--- PROVIDED MATERIAL ---
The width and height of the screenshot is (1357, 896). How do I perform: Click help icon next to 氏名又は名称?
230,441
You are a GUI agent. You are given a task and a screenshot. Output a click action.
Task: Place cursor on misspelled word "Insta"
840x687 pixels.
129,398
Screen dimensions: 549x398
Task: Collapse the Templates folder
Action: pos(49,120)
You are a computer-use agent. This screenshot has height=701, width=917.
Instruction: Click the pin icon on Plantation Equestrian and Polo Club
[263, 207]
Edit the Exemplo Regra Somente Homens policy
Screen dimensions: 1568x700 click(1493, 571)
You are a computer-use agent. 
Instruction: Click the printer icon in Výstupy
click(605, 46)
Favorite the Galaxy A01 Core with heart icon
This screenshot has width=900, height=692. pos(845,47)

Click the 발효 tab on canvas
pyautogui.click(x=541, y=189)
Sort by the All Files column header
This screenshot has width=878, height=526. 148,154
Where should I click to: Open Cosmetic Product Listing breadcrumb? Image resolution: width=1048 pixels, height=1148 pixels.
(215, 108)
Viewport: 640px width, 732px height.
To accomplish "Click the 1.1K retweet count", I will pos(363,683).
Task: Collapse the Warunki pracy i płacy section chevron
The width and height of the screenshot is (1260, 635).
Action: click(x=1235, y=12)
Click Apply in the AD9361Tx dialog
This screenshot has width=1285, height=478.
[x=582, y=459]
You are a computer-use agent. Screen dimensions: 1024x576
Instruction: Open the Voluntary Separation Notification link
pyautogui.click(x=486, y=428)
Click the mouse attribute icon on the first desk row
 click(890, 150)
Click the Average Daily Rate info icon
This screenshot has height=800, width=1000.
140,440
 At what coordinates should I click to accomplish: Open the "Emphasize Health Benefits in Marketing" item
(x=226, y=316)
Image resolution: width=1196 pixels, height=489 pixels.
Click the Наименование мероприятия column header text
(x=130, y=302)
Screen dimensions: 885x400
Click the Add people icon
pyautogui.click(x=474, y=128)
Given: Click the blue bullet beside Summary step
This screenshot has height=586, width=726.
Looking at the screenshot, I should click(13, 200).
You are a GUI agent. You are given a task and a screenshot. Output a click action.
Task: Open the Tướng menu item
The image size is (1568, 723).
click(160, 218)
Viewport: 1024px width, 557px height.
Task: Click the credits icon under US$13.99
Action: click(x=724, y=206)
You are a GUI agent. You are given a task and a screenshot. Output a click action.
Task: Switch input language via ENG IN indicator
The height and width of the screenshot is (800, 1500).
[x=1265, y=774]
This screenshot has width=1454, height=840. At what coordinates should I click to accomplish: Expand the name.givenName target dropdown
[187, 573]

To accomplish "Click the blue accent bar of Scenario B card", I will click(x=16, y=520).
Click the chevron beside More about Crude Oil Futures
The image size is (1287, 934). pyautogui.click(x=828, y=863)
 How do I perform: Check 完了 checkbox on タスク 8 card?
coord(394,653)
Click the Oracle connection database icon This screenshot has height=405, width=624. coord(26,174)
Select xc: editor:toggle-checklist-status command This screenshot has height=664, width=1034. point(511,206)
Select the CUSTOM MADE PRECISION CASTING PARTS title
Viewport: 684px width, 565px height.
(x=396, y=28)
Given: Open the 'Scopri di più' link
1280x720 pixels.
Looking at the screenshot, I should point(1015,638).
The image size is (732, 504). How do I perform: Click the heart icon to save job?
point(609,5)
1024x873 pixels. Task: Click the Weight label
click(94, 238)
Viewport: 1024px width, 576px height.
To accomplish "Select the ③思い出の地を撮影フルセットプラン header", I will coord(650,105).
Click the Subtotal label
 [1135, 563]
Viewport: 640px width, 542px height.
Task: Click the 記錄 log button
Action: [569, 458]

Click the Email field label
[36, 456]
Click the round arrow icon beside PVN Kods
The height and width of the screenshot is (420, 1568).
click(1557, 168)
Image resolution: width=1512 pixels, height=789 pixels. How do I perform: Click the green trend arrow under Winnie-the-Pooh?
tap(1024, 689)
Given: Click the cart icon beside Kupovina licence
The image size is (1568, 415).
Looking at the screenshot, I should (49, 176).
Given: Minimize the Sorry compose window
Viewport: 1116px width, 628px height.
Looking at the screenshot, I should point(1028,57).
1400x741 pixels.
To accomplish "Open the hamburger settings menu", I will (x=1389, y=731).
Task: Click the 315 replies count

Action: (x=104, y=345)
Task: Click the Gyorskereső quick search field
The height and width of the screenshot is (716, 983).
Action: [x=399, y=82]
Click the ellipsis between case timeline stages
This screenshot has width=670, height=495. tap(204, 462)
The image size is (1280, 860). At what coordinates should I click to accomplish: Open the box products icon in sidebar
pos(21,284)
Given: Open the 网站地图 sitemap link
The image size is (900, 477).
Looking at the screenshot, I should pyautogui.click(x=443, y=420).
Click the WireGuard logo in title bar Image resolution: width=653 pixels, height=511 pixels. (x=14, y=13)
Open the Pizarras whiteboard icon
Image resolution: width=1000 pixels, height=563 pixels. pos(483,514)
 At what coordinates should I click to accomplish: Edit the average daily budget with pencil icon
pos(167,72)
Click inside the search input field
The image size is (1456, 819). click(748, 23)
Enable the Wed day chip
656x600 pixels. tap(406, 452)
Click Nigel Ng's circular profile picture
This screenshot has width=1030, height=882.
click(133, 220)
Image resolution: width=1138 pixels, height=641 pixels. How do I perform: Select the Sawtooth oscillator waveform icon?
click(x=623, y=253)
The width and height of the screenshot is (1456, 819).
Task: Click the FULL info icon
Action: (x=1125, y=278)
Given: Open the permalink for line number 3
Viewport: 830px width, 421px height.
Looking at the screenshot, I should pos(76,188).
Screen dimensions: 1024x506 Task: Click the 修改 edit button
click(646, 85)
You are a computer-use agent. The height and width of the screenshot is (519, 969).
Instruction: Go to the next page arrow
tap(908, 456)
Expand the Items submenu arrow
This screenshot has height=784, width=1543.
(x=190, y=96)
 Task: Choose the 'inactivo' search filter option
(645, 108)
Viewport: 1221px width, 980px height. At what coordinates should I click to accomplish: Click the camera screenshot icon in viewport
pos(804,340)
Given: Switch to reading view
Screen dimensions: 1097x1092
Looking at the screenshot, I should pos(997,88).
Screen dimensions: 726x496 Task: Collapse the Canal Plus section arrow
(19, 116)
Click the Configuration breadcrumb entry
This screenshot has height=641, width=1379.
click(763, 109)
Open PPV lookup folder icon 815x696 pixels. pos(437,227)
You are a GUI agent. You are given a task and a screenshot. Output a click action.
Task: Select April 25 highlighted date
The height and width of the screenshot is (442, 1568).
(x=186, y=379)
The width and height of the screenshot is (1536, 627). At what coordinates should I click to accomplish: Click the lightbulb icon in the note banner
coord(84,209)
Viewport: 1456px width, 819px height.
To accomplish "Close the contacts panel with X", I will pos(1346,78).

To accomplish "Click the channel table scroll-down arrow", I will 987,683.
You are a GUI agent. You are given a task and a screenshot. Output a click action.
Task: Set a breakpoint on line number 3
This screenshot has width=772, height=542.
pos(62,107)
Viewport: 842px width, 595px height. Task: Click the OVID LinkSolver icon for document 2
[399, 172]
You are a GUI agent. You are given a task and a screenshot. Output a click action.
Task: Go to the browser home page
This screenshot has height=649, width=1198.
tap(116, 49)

--- AIM OF THE EXERCISE ---
From the first line to the last, repeat the records exactly.

--- OUTPUT BELOW ---
The width and height of the screenshot is (1357, 896). How do I perform: Click help icon next to 氏名又は名称?
230,441
You are a GUI agent. You are given a task and a screenshot. Output a click action.
Task: Place cursor on misspelled word "Insta"
840x687 pixels.
129,398
Screen dimensions: 549x398
Task: Collapse the Templates folder
Action: pos(49,120)
You are a computer-use agent. This screenshot has height=701, width=917.
Instruction: Click the pin icon on Plantation Equestrian and Polo Club
[263, 207]
Edit the Exemplo Regra Somente Homens policy
Screen dimensions: 1568x700 click(1493, 571)
You are a computer-use agent. 
Instruction: Click the printer icon in Výstupy
click(605, 46)
Favorite the Galaxy A01 Core with heart icon
This screenshot has width=900, height=692. pos(845,47)

Click the 발효 tab on canvas
pyautogui.click(x=541, y=189)
Sort by the All Files column header
This screenshot has width=878, height=526. 148,154
Where should I click to: Open Cosmetic Product Listing breadcrumb? Image resolution: width=1048 pixels, height=1148 pixels.
(215, 108)
Viewport: 640px width, 732px height.
To accomplish "Click the 1.1K retweet count", I will pos(363,683).
Task: Collapse the Warunki pracy i płacy section chevron
The width and height of the screenshot is (1260, 635).
Action: click(x=1235, y=12)
Click Apply in the AD9361Tx dialog
This screenshot has width=1285, height=478.
[x=582, y=459]
You are a computer-use agent. Screen dimensions: 1024x576
Instruction: Open the Voluntary Separation Notification link
pyautogui.click(x=486, y=428)
Click the mouse attribute icon on the first desk row
 click(890, 150)
Click the Average Daily Rate info icon
This screenshot has height=800, width=1000.
140,440
 At what coordinates should I click to accomplish: Open the "Emphasize Health Benefits in Marketing" item
(x=226, y=316)
Image resolution: width=1196 pixels, height=489 pixels.
Click the Наименование мероприятия column header text
(x=130, y=302)
Screen dimensions: 885x400
Click the Add people icon
pyautogui.click(x=474, y=128)
Given: Click the blue bullet beside Summary step
This screenshot has height=586, width=726.
Looking at the screenshot, I should click(13, 200).
You are a GUI agent. You are given a task and a screenshot. Output a click action.
Task: Open the Tướng menu item
The image size is (1568, 723).
click(160, 218)
Viewport: 1024px width, 557px height.
Task: Click the credits icon under US$13.99
Action: click(x=724, y=206)
You are a GUI agent. You are given a task and a screenshot. Output a click action.
Task: Switch input language via ENG IN indicator
The height and width of the screenshot is (800, 1500).
[x=1265, y=774]
This screenshot has width=1454, height=840. At what coordinates should I click to accomplish: Expand the name.givenName target dropdown
[187, 573]

To accomplish "Click the blue accent bar of Scenario B card", I will click(x=16, y=520).
Click the chevron beside More about Crude Oil Futures
The image size is (1287, 934). pyautogui.click(x=828, y=863)
 How do I perform: Check 完了 checkbox on タスク 8 card?
coord(394,653)
Click the Oracle connection database icon This screenshot has height=405, width=624. coord(26,174)
Select xc: editor:toggle-checklist-status command This screenshot has height=664, width=1034. point(511,206)
Select the CUSTOM MADE PRECISION CASTING PARTS title
Viewport: 684px width, 565px height.
(x=396, y=28)
Given: Open the 'Scopri di più' link
1280x720 pixels.
Looking at the screenshot, I should point(1015,638).
The image size is (732, 504). How do I perform: Click the heart icon to save job?
point(609,5)
1024x873 pixels. Task: Click the Weight label
click(94, 238)
Viewport: 1024px width, 576px height.
To accomplish "Select the ③思い出の地を撮影フルセットプラン header", I will coord(650,105).
Click the Subtotal label
 [1135, 563]
Viewport: 640px width, 542px height.
Task: Click the 記錄 log button
Action: [569, 458]

Click the Email field label
[36, 456]
Click the round arrow icon beside PVN Kods
The height and width of the screenshot is (420, 1568).
click(1557, 168)
Image resolution: width=1512 pixels, height=789 pixels. How do I perform: Click the green trend arrow under Winnie-the-Pooh?
tap(1024, 689)
Given: Click the cart icon beside Kupovina licence
The image size is (1568, 415).
Looking at the screenshot, I should (49, 176).
Given: Minimize the Sorry compose window
Viewport: 1116px width, 628px height.
Looking at the screenshot, I should point(1028,57).
1400x741 pixels.
To accomplish "Open the hamburger settings menu", I will (x=1389, y=731).
Task: Click the 315 replies count

Action: (x=104, y=345)
Task: Click the Gyorskereső quick search field
The height and width of the screenshot is (716, 983).
Action: [x=399, y=82]
Click the ellipsis between case timeline stages
This screenshot has width=670, height=495. tap(204, 462)
The image size is (1280, 860). At what coordinates should I click to accomplish: Open the box products icon in sidebar
pos(21,284)
Given: Open the 网站地图 sitemap link
The image size is (900, 477).
Looking at the screenshot, I should pyautogui.click(x=443, y=420).
Click the WireGuard logo in title bar Image resolution: width=653 pixels, height=511 pixels. (x=14, y=13)
Open the Pizarras whiteboard icon
Image resolution: width=1000 pixels, height=563 pixels. pos(483,514)
 At what coordinates should I click to accomplish: Edit the average daily budget with pencil icon
pos(167,72)
Click inside the search input field
The image size is (1456, 819). click(748, 23)
Enable the Wed day chip
656x600 pixels. tap(406, 452)
Click Nigel Ng's circular profile picture
This screenshot has width=1030, height=882.
click(133, 220)
Image resolution: width=1138 pixels, height=641 pixels. How do I perform: Select the Sawtooth oscillator waveform icon?
click(x=623, y=253)
The width and height of the screenshot is (1456, 819).
Task: Click the FULL info icon
Action: (x=1125, y=278)
Given: Open the permalink for line number 3
Viewport: 830px width, 421px height.
Looking at the screenshot, I should pos(76,188).
Screen dimensions: 1024x506 Task: Click the 修改 edit button
click(646, 85)
You are a computer-use agent. The height and width of the screenshot is (519, 969).
Instruction: Go to the next page arrow
tap(908, 456)
Expand the Items submenu arrow
This screenshot has height=784, width=1543.
(x=190, y=96)
 Task: Choose the 'inactivo' search filter option
(645, 108)
Viewport: 1221px width, 980px height. At what coordinates should I click to accomplish: Click the camera screenshot icon in viewport
pos(804,340)
Given: Switch to reading view
Screen dimensions: 1097x1092
Looking at the screenshot, I should pos(997,88).
Screen dimensions: 726x496 Task: Collapse the Canal Plus section arrow
(19, 116)
Click the Configuration breadcrumb entry
This screenshot has height=641, width=1379.
click(763, 109)
Open PPV lookup folder icon 815x696 pixels. pos(437,227)
You are a GUI agent. You are given a task and a screenshot. Output a click action.
Task: Select April 25 highlighted date
The height and width of the screenshot is (442, 1568).
(x=186, y=379)
The width and height of the screenshot is (1536, 627). At what coordinates should I click to accomplish: Click the lightbulb icon in the note banner
coord(84,209)
Viewport: 1456px width, 819px height.
To accomplish "Close the contacts panel with X", I will pos(1346,78).

To accomplish "Click the channel table scroll-down arrow", I will 987,683.
You are a GUI agent. You are given a task and a screenshot. Output a click action.
Task: Set a breakpoint on line number 3
This screenshot has width=772, height=542.
pos(62,107)
Viewport: 842px width, 595px height. Task: Click the OVID LinkSolver icon for document 2
[399, 172]
You are a GUI agent. You are given a task and a screenshot. Output a click action.
Task: Go to the browser home page
This screenshot has height=649, width=1198.
tap(116, 49)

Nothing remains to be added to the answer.